We assume that multiple factors during the prenatal, delivery and postnatal periods interact synergistically and dynamically, elevating the risk of epilepsy in children or adolescents. For instance, eclampsia can contribute to premature birth and low-weight birth, which, in turn, can lead to frequent newborn infections and complications. Additionally, maternal infection can be linked to cord prolapse and prolonged labor. A better understanding of these factors is critical for advancing effective preventive and treatment measures to reduce the likelihood of epilepsy.

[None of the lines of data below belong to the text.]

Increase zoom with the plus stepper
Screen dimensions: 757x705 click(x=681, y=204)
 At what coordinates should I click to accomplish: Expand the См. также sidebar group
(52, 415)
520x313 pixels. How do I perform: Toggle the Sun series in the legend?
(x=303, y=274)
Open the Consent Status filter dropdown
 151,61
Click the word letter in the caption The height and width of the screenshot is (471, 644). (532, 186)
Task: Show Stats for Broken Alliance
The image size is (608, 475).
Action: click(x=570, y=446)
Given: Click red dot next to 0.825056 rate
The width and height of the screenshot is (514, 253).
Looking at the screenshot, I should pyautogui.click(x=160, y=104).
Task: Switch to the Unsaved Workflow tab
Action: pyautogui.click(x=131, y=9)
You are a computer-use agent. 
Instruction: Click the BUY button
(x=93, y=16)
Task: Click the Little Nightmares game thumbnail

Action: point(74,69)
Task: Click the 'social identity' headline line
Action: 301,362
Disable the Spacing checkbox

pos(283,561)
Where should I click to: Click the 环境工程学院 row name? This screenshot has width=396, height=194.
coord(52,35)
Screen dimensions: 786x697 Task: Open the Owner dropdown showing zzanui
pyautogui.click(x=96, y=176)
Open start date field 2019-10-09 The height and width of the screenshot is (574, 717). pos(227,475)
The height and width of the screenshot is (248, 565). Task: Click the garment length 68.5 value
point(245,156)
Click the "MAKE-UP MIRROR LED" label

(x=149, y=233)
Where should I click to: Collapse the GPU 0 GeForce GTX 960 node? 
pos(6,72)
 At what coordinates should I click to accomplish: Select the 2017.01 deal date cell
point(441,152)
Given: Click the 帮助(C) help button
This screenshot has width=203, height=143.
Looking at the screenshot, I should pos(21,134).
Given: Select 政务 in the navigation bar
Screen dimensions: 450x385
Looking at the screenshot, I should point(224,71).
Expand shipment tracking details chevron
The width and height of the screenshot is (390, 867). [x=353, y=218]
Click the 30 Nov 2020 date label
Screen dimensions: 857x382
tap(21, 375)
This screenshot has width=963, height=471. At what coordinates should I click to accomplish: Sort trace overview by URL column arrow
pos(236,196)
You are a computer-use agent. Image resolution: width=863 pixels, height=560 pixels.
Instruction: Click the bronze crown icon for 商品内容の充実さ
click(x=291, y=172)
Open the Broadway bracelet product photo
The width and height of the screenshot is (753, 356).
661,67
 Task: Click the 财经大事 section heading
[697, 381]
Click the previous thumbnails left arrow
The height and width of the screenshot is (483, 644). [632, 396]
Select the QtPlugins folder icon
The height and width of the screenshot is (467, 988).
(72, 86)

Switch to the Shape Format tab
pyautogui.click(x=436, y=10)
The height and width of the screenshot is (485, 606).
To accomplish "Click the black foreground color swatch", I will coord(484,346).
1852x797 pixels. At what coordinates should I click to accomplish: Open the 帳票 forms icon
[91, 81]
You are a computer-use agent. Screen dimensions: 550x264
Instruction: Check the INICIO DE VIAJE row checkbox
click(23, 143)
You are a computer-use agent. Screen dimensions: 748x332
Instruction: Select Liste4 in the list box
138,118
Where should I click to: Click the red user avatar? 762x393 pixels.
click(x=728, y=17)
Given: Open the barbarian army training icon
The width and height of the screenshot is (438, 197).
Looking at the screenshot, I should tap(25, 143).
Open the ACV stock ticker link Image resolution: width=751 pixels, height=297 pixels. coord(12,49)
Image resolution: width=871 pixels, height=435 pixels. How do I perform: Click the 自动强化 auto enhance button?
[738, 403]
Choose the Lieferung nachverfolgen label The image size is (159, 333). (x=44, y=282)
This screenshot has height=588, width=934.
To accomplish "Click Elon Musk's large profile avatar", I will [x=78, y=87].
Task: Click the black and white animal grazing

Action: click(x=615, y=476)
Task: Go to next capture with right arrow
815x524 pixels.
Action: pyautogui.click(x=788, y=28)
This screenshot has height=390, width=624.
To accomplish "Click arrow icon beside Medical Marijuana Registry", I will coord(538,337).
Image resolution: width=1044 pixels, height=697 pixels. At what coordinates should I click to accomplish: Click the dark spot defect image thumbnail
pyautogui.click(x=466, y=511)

While our study is novel and represents the first meta-analysis on prenatal, delivery and postnatal factors, it has some limitations. First, our research included 25 studies with various study designs. Second, some data were unavailable, such as the exact term and the quantity or severity of pregnancy metrorrhagia, which prevented us from establishing a stronger relationship between these factors and epilepsy onset. Furthermore, the inclusion and exclusion criteria varied across the studies. The age of children/adolescents included in different studies ranged from 0 to 20 years, potentially introducing bias. Third, our study only examined children and adolescents, excluding adults. It is essential to acknowledge that the factors we examined may have implications for epilepsy in adulthood [60, 61].

Conclusions

Epilepsy onset in children or adolescents is related to multiple and complex factors, according to the pregnancy and postnatal characteristics. Among these factors, eclampsia is the strongest prenatal risk factor, prolonged labor is the strongest delivery factor and child infection is the most influential postnatal factor. These findings call for improved awareness about these factors. Further studies are required to understand the physiological mechanisms underlying each of these factors.